Scientific classification
- Kingdom: Plantae
- Clade: Embryophytes
- Clade: Tracheophytes
- Clade: Angiosperms
- Clade: Eudicots
- Order: Caryophyllales
- Family: Nepenthaceae
- Genus: Nepenthes
- Species: N. danseri
- Binomial name: Nepenthes danseri Jebb & Cheek (1997)
- Synonyms: Nepenthes sp. Jebb (1991);

= Nepenthes danseri =

- Genus: Nepenthes
- Species: danseri
- Authority: Jebb & Cheek (1997)
- Conservation status: VU
- Synonyms: Nepenthes sp., Jebb (1991)

Species of pitcher plant from Indonesia

Nepenthes danseri (/nᵻˈpɛnθiːz ˈdænsəraɪ/; after B. H. Danser, botanist) is a species of tropical pitcher plant. It is known only from the northern coast of Waigeo Island; plants from Halmahera, the largest of the Maluku Islands, are now recognised as belonging to a separate species, N. halmahera.

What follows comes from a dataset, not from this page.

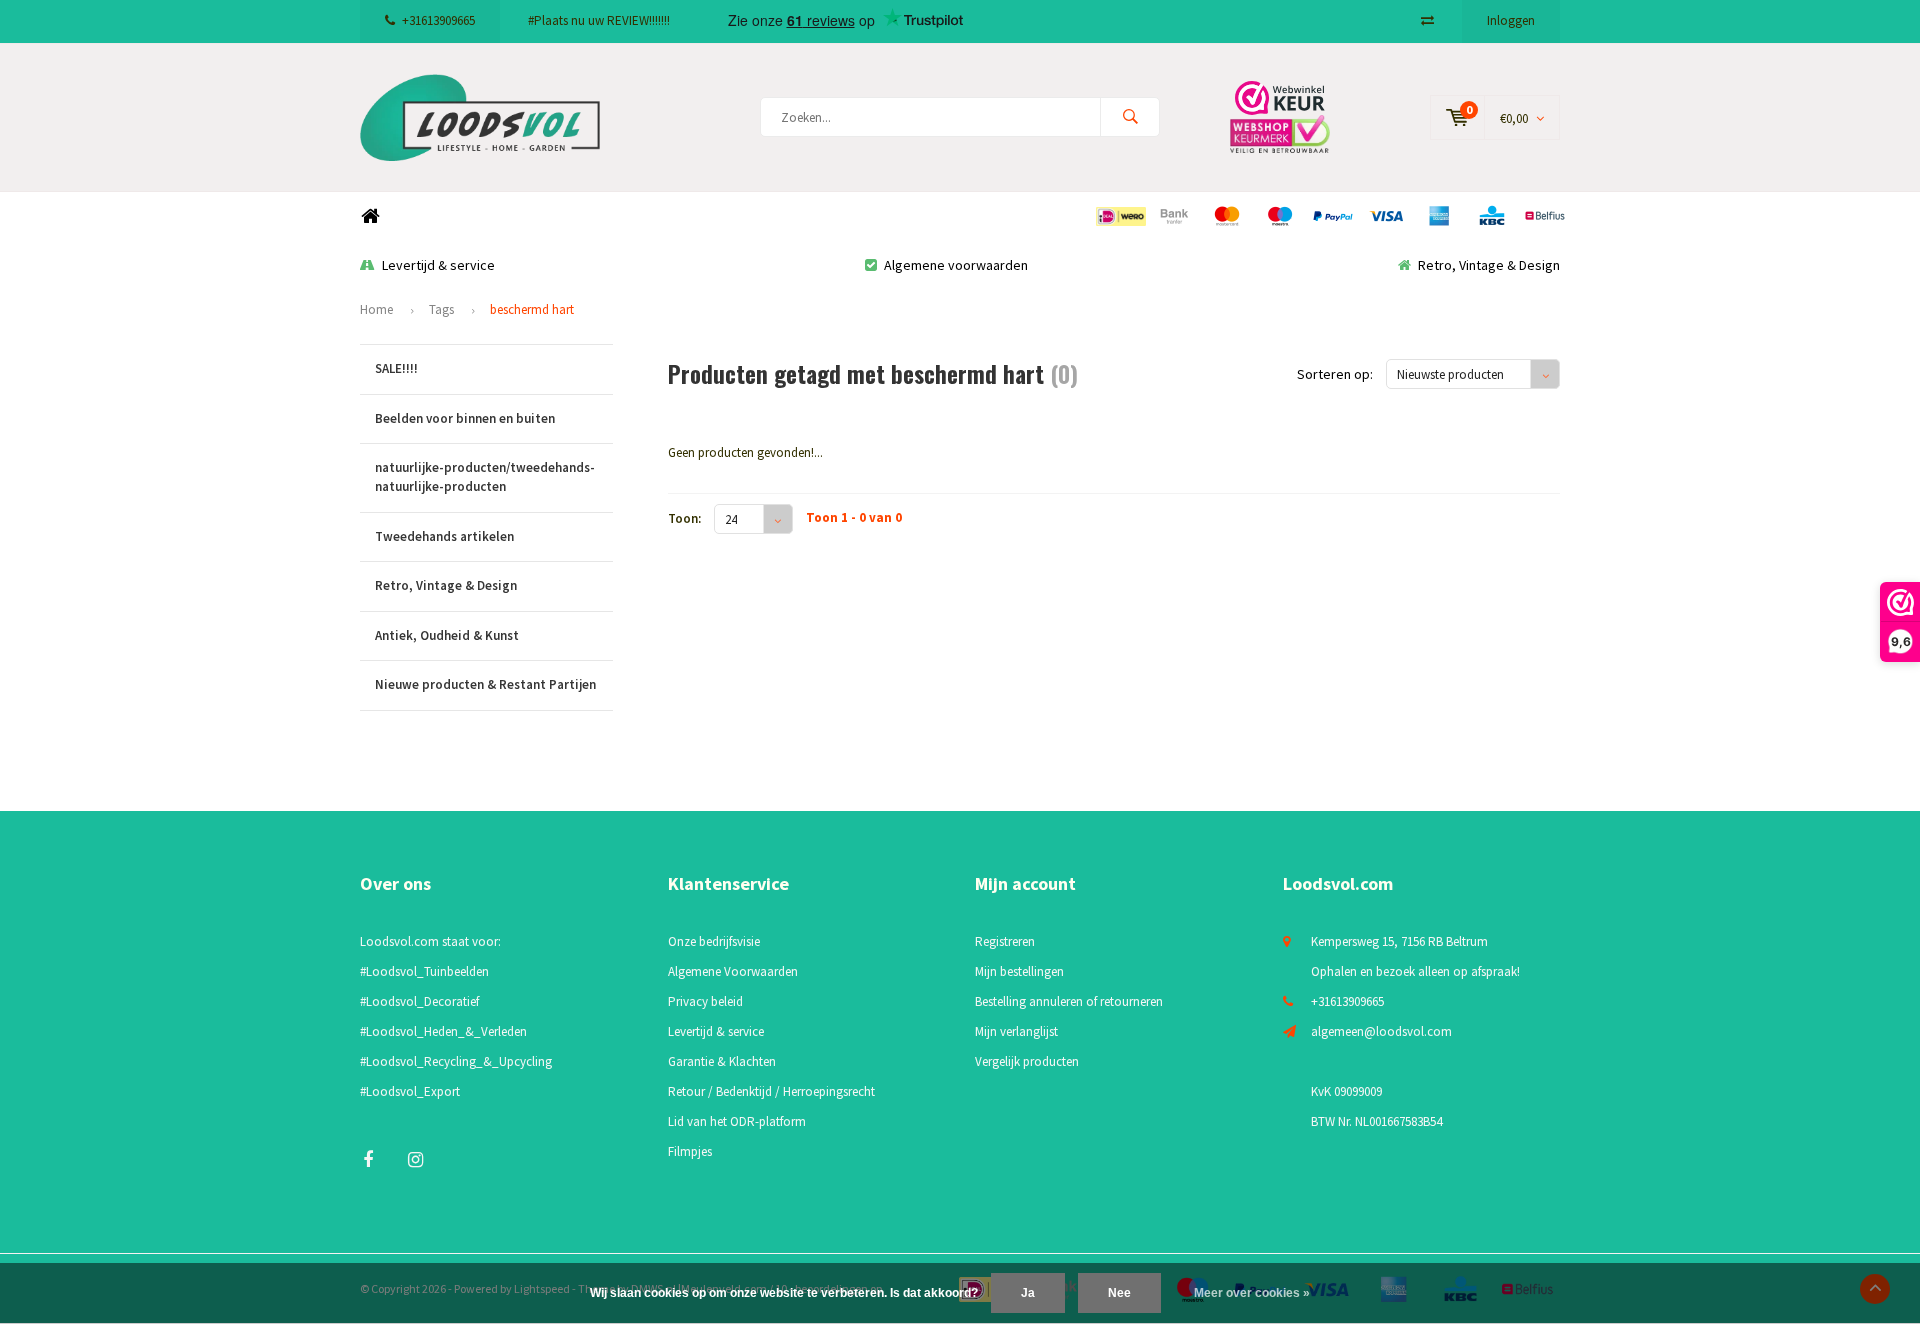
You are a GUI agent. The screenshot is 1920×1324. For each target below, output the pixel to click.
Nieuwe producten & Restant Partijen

Nepenthes danseri was formally described in 1997 by Matthew Jebb and Martin Cheek in their monograph "A skeletal revision of Nepenthes (Nepenthaceae)", published in the botanical journal Blumea. However, the name N. danseri had already been in use since at least 1994.

== Habitat ==
Nepenthes danseri most commonly inhabits open scrub or bare soils on ultramafic rock. Plants also occur in forest, but these do not produce pitchers, probably due to the high light requirements of this species. Nepenthes danseri has been recorded from sea level to 320 m altitude.

Nepenthes danseri has no known natural hybrids. No forms or varieties have been described.